Since the beginning of the coalition we have heard reports of the "chemistry" between Nick Clegg and David Cameron and their harmonious working relationship. If the AV referendum achieves nothing else (and I have not lost hope and continue delivering the leaflets) it has exposed their relationship for what it is.
A complete page of the "No" leaflet is entirely devoted to Nick Clegg. To support the spurious argument that "AV leads to broken promises" we are told that Nick is unpopular because he broke his promises on four issues: job cuts, the VAT increase, tuition fees and public spending cuts.
The truth is that Clegg, to his shame and ours in my view, was the first to speak of "savage cuts" so the job cuts and public spending cuts are hardly a broken promise. He broke our promise not to increase VAT at the behest of a Tory Chancellor of the Exchequer who had implied a similar promise, and on tuition fees he reneged on his pledge (after having achieved some significant concessions) in order to go along with what the Tories wanted.
William Hague and others mouth the half-truth that since the "No" campaign is an independent organisation its leaflet is not the responsibility of the Conservative party. But we all know that the "No" campaign is over 90% funded by Tory donors and there is no doubt that Cameron could exercise a veto on any publicity material should he so wish.
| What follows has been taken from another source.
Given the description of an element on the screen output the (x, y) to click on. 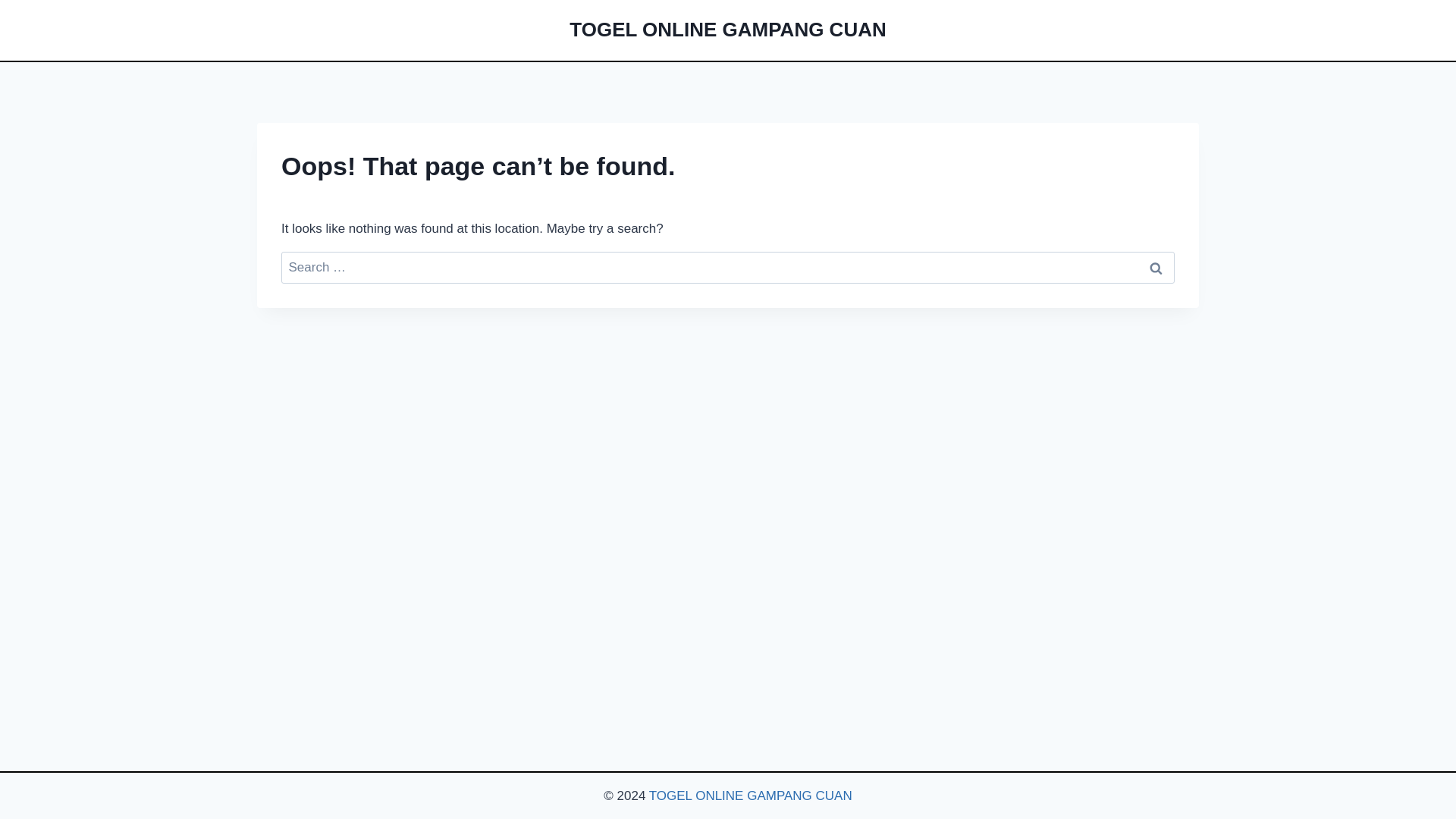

So whatever the result of the referendum Nick Clegg should emerge from it as a wiser man. He should now know that whatever concessions to Liberal Democrat principles and policies he makes in an attempt to preserve the cosy relationship will be unscrupulously used to attack him and us when it suits the Tories' convenience. Hence we can in future expect a more robust promotion of our policies and a suitable distancing when the coalition's policies are the antithesis of ours.